### Given exercise
Can you rewrite the stretch from the line containing "Given: Click highlighted" through the end of the material, with "row" changed to "column" and everything else left as is? Omit the pictures from your answer.
┌─ Supplied data
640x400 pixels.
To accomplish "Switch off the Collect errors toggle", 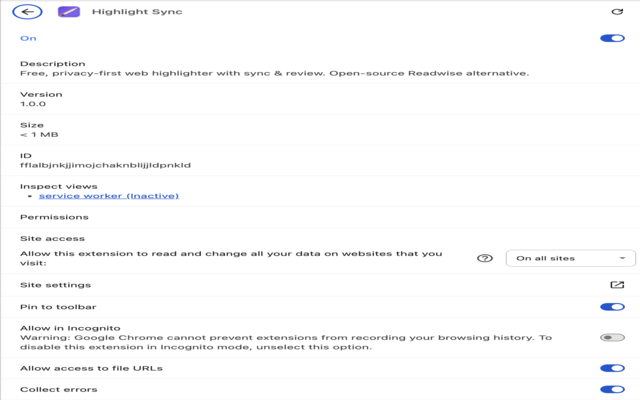I will point(612,389).
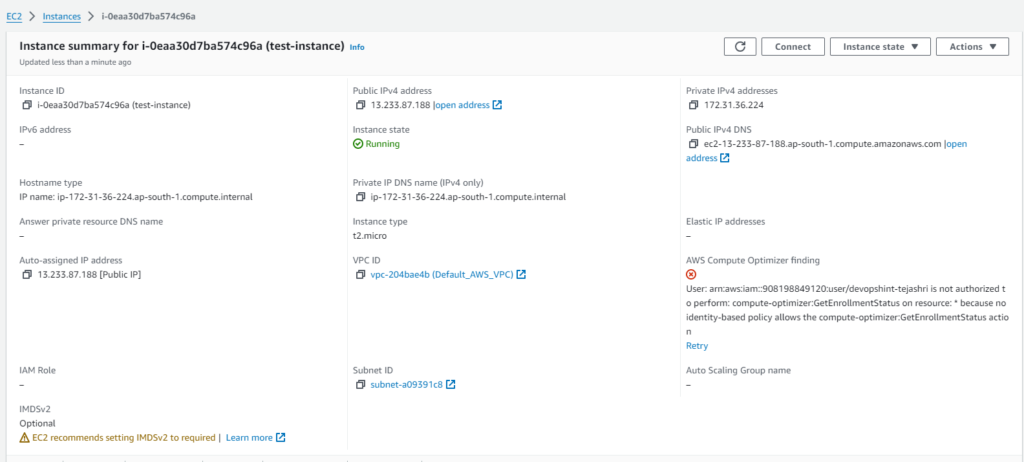Navigate to Instances breadcrumb
Viewport: 1024px width, 462px height.
[62, 17]
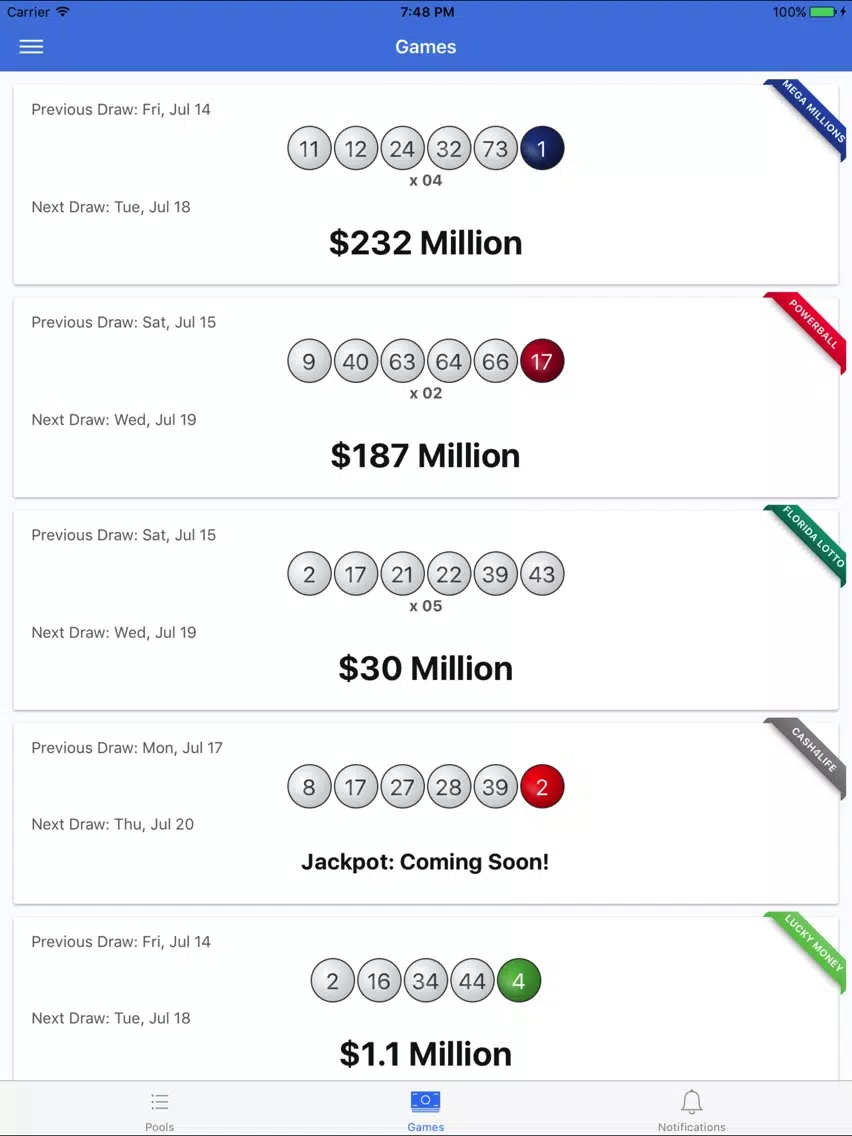Tap the red Cash Ball 2
Viewport: 852px width, 1136px height.
click(542, 786)
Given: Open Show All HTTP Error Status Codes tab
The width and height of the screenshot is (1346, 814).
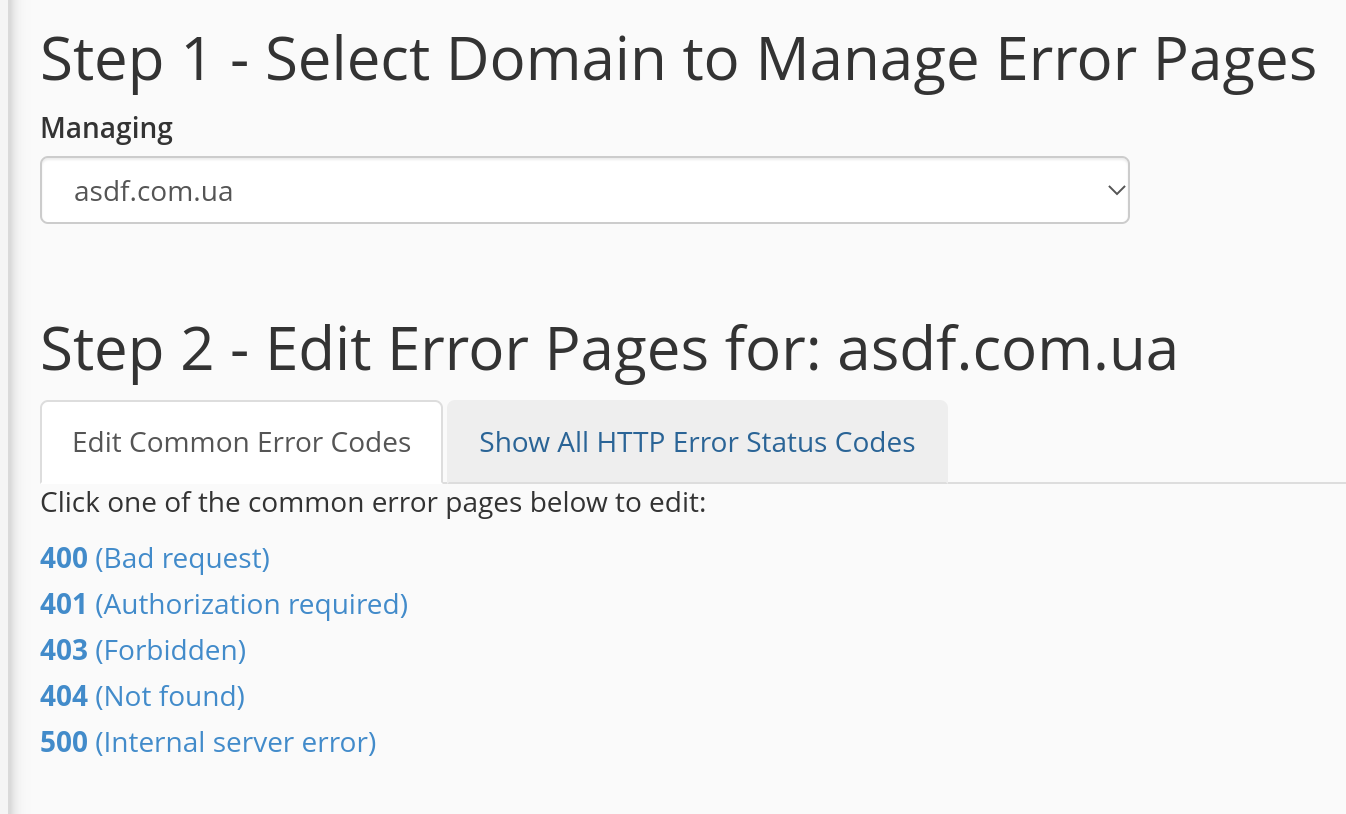Looking at the screenshot, I should (x=697, y=442).
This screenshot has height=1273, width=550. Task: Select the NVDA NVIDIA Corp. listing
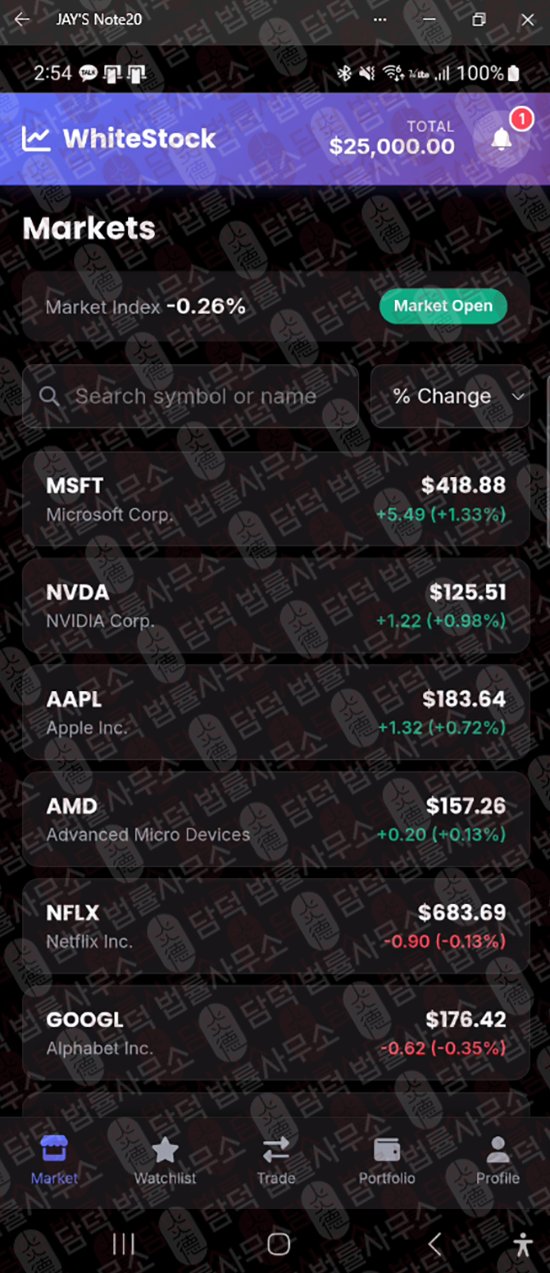[x=276, y=606]
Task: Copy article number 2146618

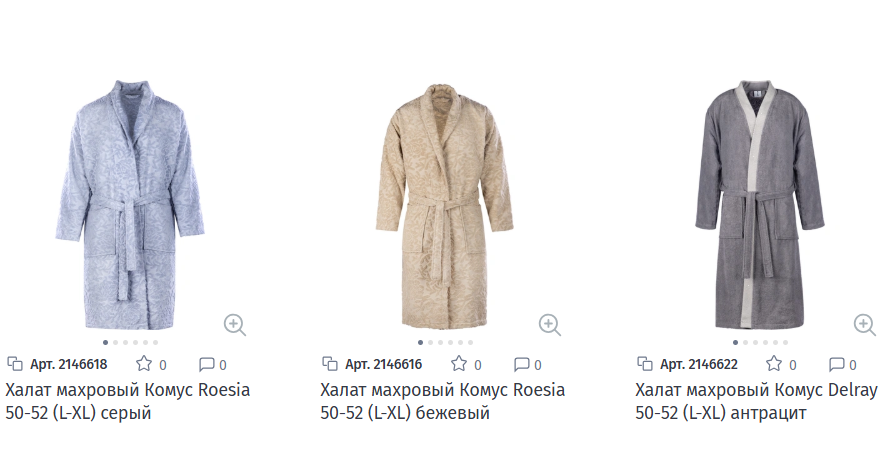Action: click(x=15, y=364)
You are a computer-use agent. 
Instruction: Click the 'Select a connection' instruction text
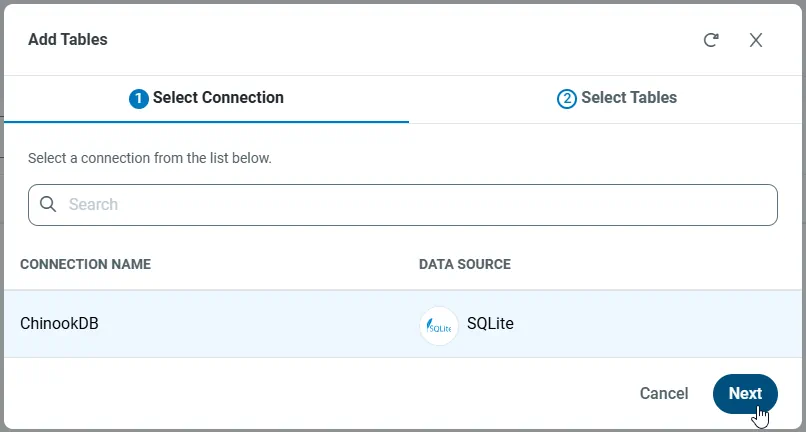[x=150, y=158]
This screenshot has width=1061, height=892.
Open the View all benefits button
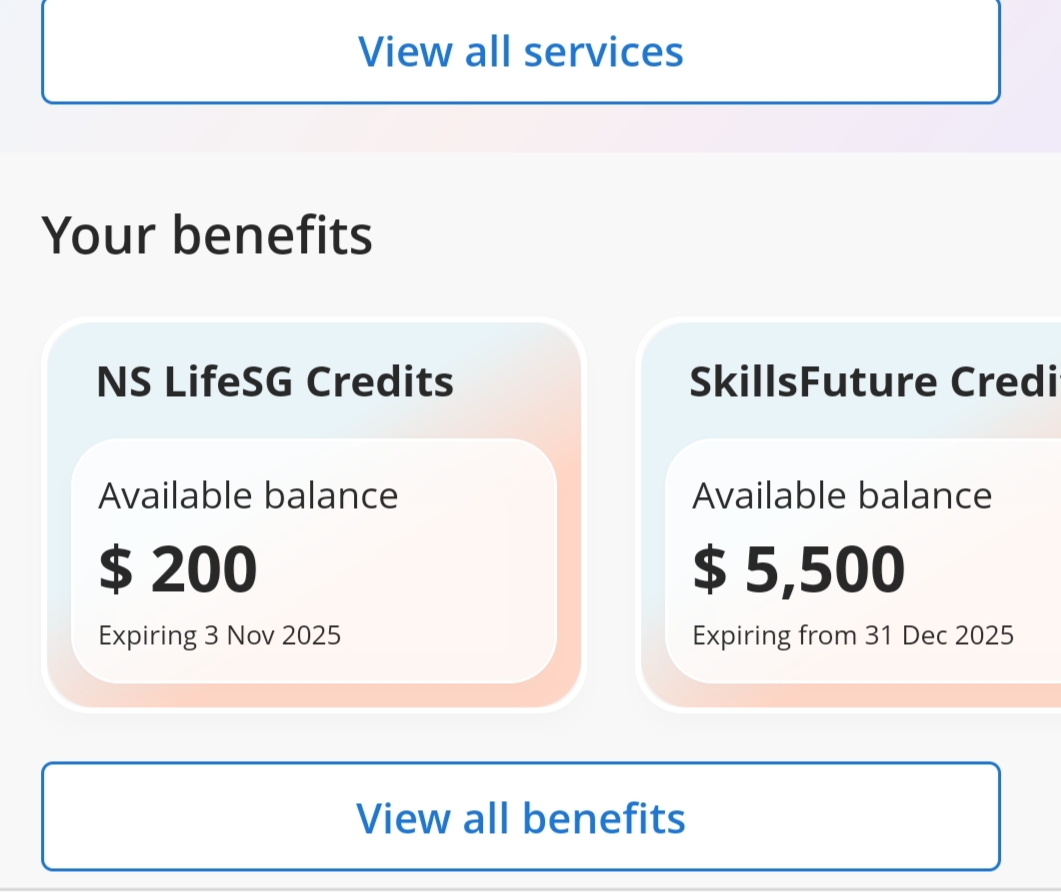(x=520, y=817)
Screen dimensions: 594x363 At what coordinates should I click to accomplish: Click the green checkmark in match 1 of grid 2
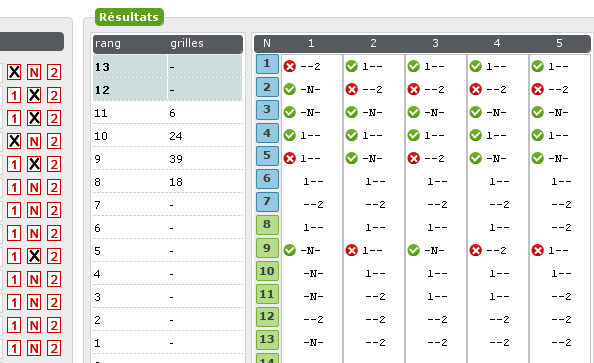[x=352, y=66]
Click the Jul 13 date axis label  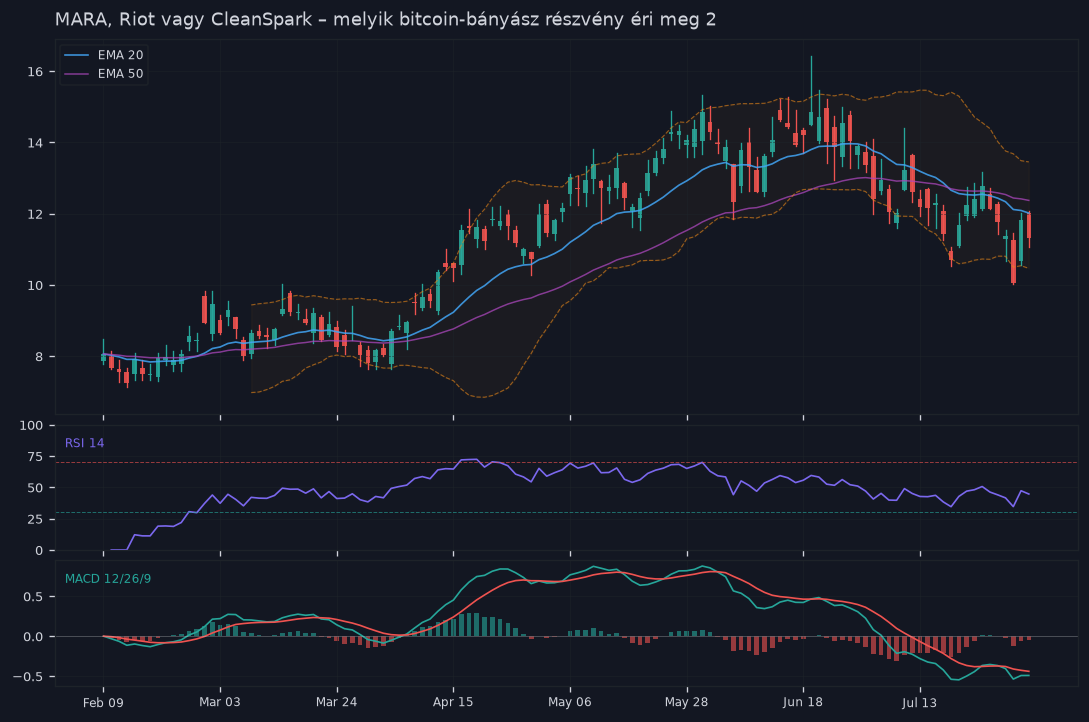[920, 703]
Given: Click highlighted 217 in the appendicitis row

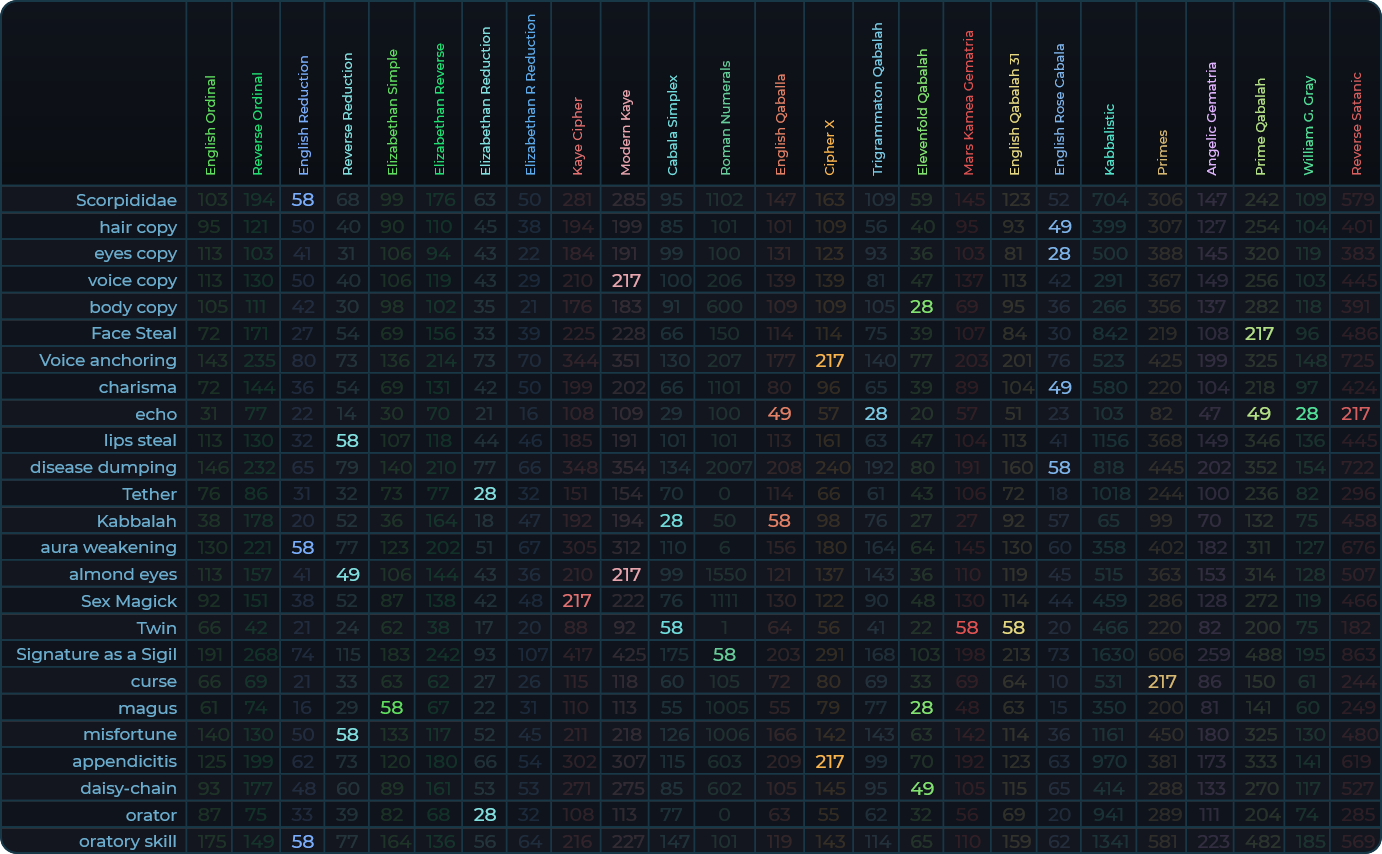Looking at the screenshot, I should tap(830, 761).
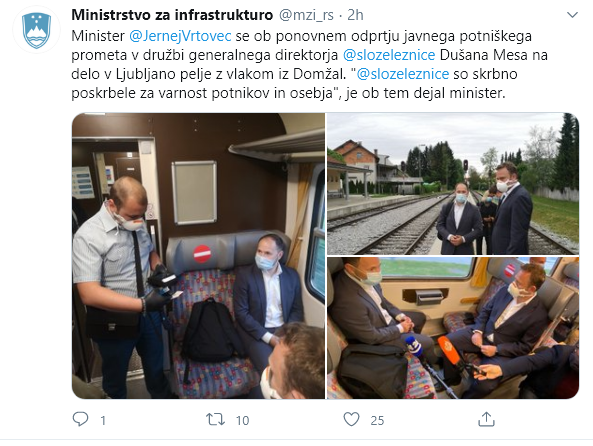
└─
### Result
Given: Click highlighted 217 in the appendicitis column

Looking at the screenshot, I should tap(830, 761).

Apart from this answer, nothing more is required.